> [TRY IT]
Word for word, return each entry that follows, with every image removed.

> [RECORDED DATA]
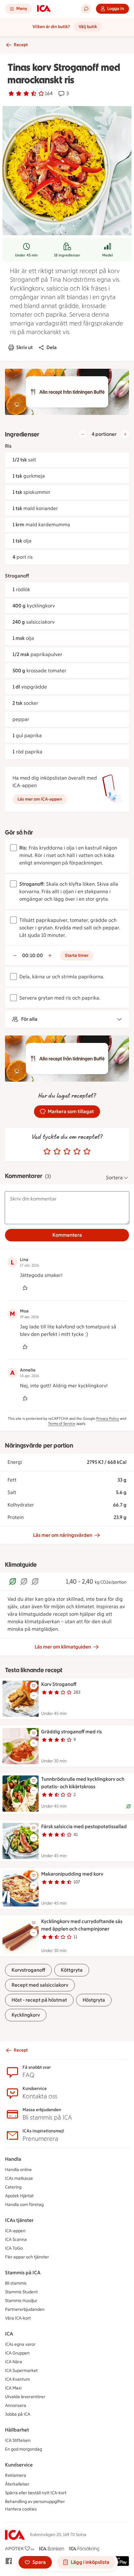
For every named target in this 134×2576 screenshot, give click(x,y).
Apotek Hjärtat (19, 2196)
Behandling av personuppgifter (35, 2501)
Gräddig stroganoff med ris (71, 1732)
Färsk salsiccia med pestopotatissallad (84, 1826)
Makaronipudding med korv (72, 1874)
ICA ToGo (14, 2248)
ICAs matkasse (19, 2178)
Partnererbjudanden (25, 2309)
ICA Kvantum (17, 2379)
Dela (51, 347)
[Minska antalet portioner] (83, 434)
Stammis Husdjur (21, 2300)
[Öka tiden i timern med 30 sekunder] (50, 956)
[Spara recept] (33, 1685)
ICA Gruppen (17, 2353)
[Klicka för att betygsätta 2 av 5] (57, 1152)
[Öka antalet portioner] (125, 434)
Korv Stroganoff (58, 1684)
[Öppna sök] (86, 9)
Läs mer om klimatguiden (63, 1647)
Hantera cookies (21, 2509)
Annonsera (15, 2405)
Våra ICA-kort (18, 2318)
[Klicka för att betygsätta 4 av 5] (77, 1152)
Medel (107, 255)
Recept (21, 44)
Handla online (18, 2169)
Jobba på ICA (17, 2414)
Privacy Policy (107, 1418)
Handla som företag (24, 2204)
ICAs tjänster (19, 2220)
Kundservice (19, 2465)
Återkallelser (17, 2484)
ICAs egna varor (20, 2344)
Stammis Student (21, 2292)
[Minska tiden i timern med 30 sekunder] (15, 956)
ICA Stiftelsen (18, 2440)
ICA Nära (13, 2361)
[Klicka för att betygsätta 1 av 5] (47, 1152)
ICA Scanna (16, 2239)
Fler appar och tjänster (27, 2257)
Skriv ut (24, 347)
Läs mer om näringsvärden (62, 1535)
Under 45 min (26, 255)
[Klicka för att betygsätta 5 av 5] (87, 1152)
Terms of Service (61, 1423)
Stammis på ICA (23, 2273)
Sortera (114, 1178)
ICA (9, 2334)
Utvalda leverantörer (25, 2396)
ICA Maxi (13, 2388)
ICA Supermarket (21, 2370)
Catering (13, 2187)
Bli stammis (15, 2283)
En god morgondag (23, 2449)
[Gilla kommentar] (25, 1288)
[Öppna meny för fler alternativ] (33, 1695)
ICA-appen (15, 2230)
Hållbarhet (17, 2430)
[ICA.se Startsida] (44, 8)
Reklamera (15, 2475)
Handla (13, 2159)
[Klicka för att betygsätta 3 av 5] (67, 1152)
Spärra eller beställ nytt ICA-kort (35, 2493)
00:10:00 (32, 955)
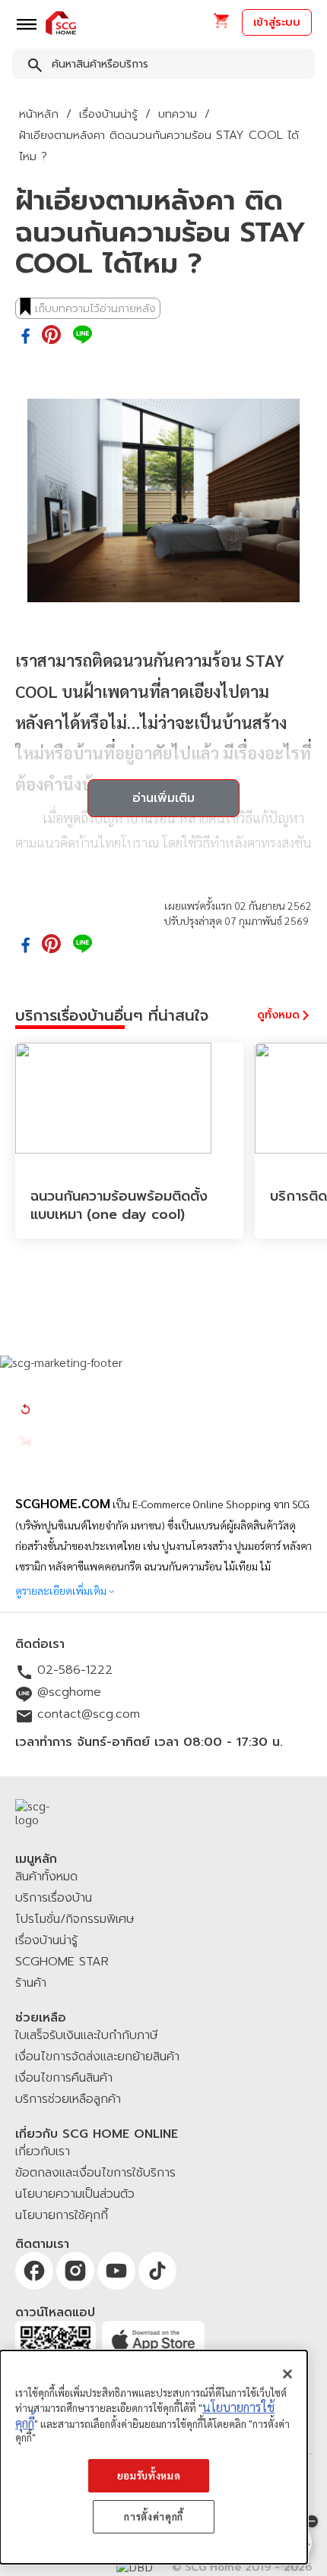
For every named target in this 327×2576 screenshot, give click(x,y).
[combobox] (163, 67)
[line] (82, 335)
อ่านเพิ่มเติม (163, 798)
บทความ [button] (177, 114)
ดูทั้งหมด (278, 1015)
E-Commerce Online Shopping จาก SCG (221, 1504)
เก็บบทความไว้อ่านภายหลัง (95, 309)
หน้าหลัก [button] (39, 114)
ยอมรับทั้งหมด (149, 2475)
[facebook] (25, 337)
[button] (220, 25)
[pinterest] (51, 335)
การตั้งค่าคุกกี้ (153, 2516)
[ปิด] (287, 2374)
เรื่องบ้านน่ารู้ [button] (108, 114)
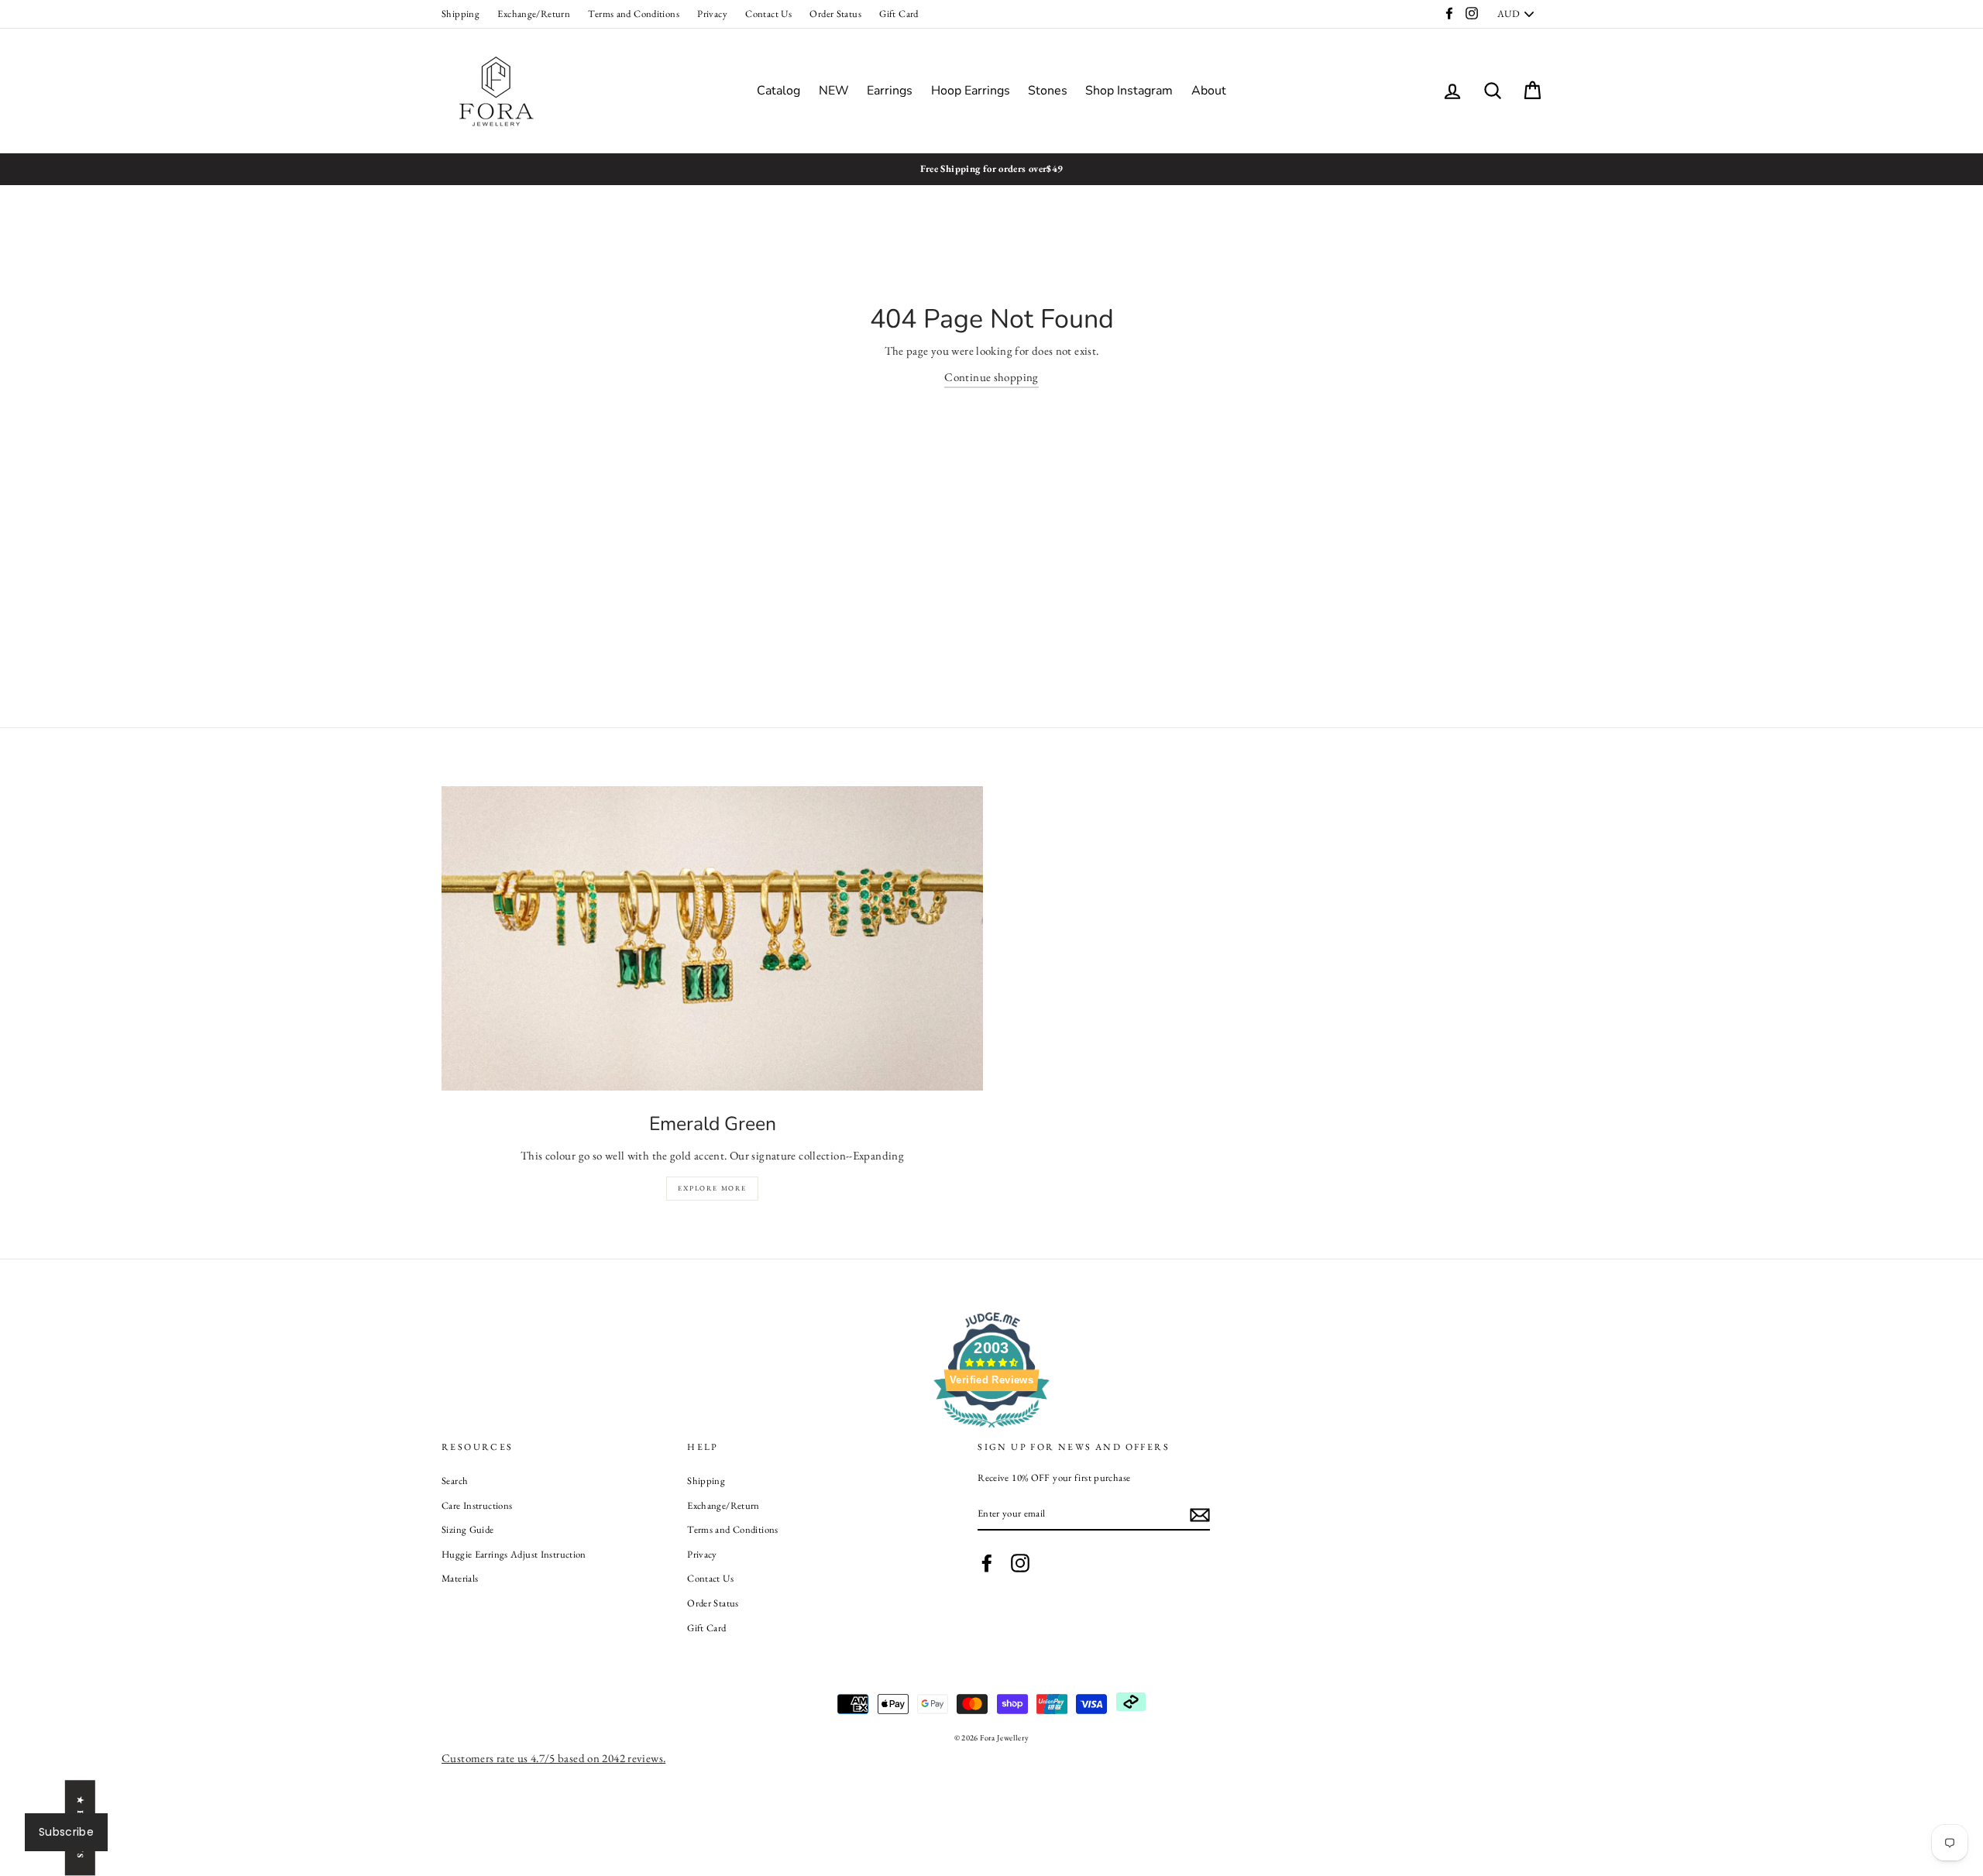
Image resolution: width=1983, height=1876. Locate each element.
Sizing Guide (468, 1529)
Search (455, 1480)
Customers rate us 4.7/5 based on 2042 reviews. (553, 1758)
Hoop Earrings (970, 90)
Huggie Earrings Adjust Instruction (514, 1554)
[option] (991, 169)
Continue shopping (991, 376)
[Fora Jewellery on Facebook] (987, 1563)
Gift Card (898, 13)
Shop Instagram (1129, 90)
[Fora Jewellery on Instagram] (1020, 1563)
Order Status (835, 13)
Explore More (712, 1188)
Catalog (778, 90)
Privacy (712, 13)
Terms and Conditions (633, 13)
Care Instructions (477, 1505)
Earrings (889, 90)
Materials (460, 1578)
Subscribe (66, 1832)
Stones (1047, 90)
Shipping (460, 13)
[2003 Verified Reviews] (991, 1430)
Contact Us (768, 13)
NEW (834, 90)
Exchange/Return (533, 13)
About (1208, 90)
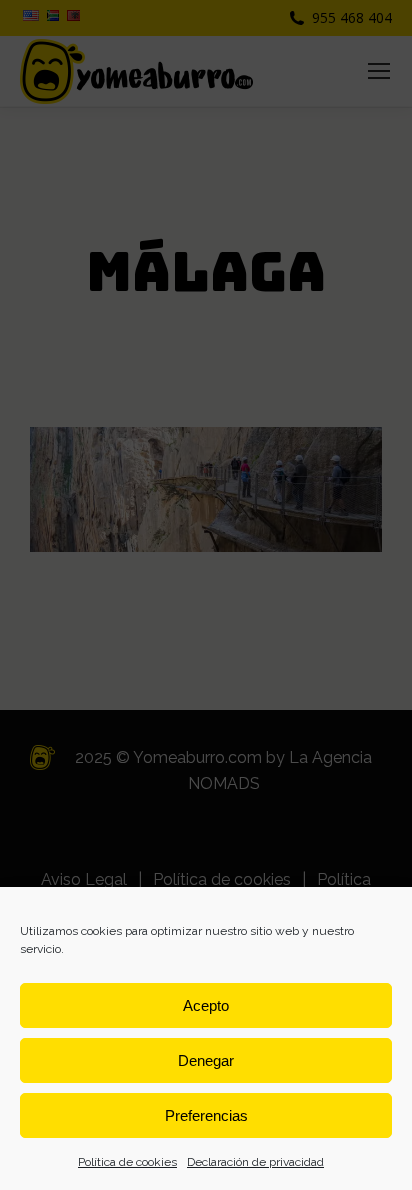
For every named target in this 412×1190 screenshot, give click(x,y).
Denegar (206, 1060)
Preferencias (206, 1115)
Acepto (206, 1005)
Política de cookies (127, 1162)
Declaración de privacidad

> [OUTPUT FOR THIS TASK]
For every named target in this 134×2576 screenshot, give click(x,y).
Apotek Hjärtat (19, 2196)
Behandling av personuppgifter (35, 2501)
Gräddig stroganoff med ris (71, 1732)
Färsk salsiccia med pestopotatissallad (84, 1826)
Makaronipudding med korv (72, 1874)
ICA ToGo (14, 2248)
ICAs matkasse (19, 2178)
Partnererbjudanden (25, 2309)
ICA Kvantum (17, 2379)
Dela (51, 347)
[Minska antalet portioner] (83, 434)
Stammis Husdjur (21, 2300)
[Öka tiden i timern med 30 sekunder] (50, 956)
[Spara recept] (33, 1685)
ICA Gruppen (17, 2353)
[Klicka för att betygsätta 2 av 5] (57, 1152)
[Öka antalet portioner] (125, 434)
Korv Stroganoff (58, 1684)
[Öppna sök] (86, 9)
Läs mer om klimatguiden (63, 1647)
Hantera cookies (21, 2509)
Annonsera (15, 2405)
Våra ICA-kort (18, 2318)
[Klicka för att betygsätta 4 av 5] (77, 1152)
Medel (107, 255)
Recept (21, 44)
Handla online (18, 2169)
Jobba på ICA (17, 2414)
Privacy Policy (107, 1418)
Handla som företag (24, 2204)
ICAs tjänster (19, 2220)
Kundservice (19, 2465)
Återkallelser (17, 2484)
ICAs egna varor (20, 2344)
Stammis Student (21, 2292)
[Minska tiden i timern med 30 sekunder] (15, 956)
ICA Stiftelsen (18, 2440)
ICA Nära (13, 2361)
[Klicka för att betygsätta 1 av 5] (47, 1152)
ICA Scanna (16, 2239)
Fler appar och tjänster (27, 2257)
Skriv ut (24, 347)
Läs mer om näringsvärden (62, 1535)
Under 45 min (26, 255)
[Klicka för att betygsätta 5 av 5] (87, 1152)
Terms of Service (61, 1423)
Stammis på ICA (23, 2273)
Sortera (114, 1178)
ICA (9, 2334)
Utvalda leverantörer (25, 2396)
ICA Maxi (13, 2388)
ICA Supermarket (21, 2370)
Catering (13, 2187)
Bli stammis (15, 2283)
En god morgondag (23, 2449)
[Gilla kommentar] (25, 1288)
[Öppna meny för fler alternativ] (33, 1695)
ICA-appen (15, 2230)
Hållbarhet (17, 2430)
[ICA.se Startsida] (44, 8)
Reklamera (15, 2475)
Handla (13, 2159)
[Klicka för att betygsätta 3 av 5] (67, 1152)
Spärra eller beställ nytt ICA-kort (35, 2493)
00:10:00 (32, 955)
For every named target in this 327×2576 screenshot, give click(x,y).
[combobox] (163, 67)
[line] (82, 335)
อ่านเพิ่มเติม (163, 798)
บทความ [button] (177, 114)
ดูทั้งหมด (278, 1015)
E-Commerce Online Shopping จาก SCG (221, 1504)
เก็บบทความไว้อ่านภายหลัง (95, 309)
หน้าหลัก [button] (39, 114)
ยอมรับทั้งหมด (149, 2475)
[facebook] (25, 337)
[button] (220, 25)
[pinterest] (51, 335)
การตั้งค่าคุกกี้ (153, 2516)
[ปิด] (287, 2374)
เรื่องบ้านน่ารู้ [button] (108, 114)
Image resolution: width=1983, height=1876. Locate each element.
Sizing Guide (468, 1529)
Search (455, 1480)
Customers rate us 4.7/5 based on 2042 reviews. (553, 1758)
Hoop Earrings (970, 90)
Huggie Earrings Adjust Instruction (514, 1554)
[option] (991, 169)
Continue shopping (991, 376)
[Fora Jewellery on Facebook] (987, 1563)
Gift Card (898, 13)
Shop Instagram (1129, 90)
[Fora Jewellery on Instagram] (1020, 1563)
Order Status (835, 13)
Explore More (712, 1188)
Catalog (778, 90)
Privacy (712, 13)
Terms and Conditions (633, 13)
Care Instructions (477, 1505)
Earrings (889, 90)
Materials (460, 1578)
Subscribe (66, 1832)
Stones (1047, 90)
Shipping (460, 13)
[2003 Verified Reviews] (991, 1430)
Contact Us (768, 13)
NEW (834, 90)
Exchange/Return (533, 13)
About (1208, 90)
For every named target in this 412×1190 screenshot, give click(x,y).
Denegar (206, 1060)
Preferencias (206, 1115)
Acepto (206, 1005)
Política de cookies (127, 1162)
Declaración de privacidad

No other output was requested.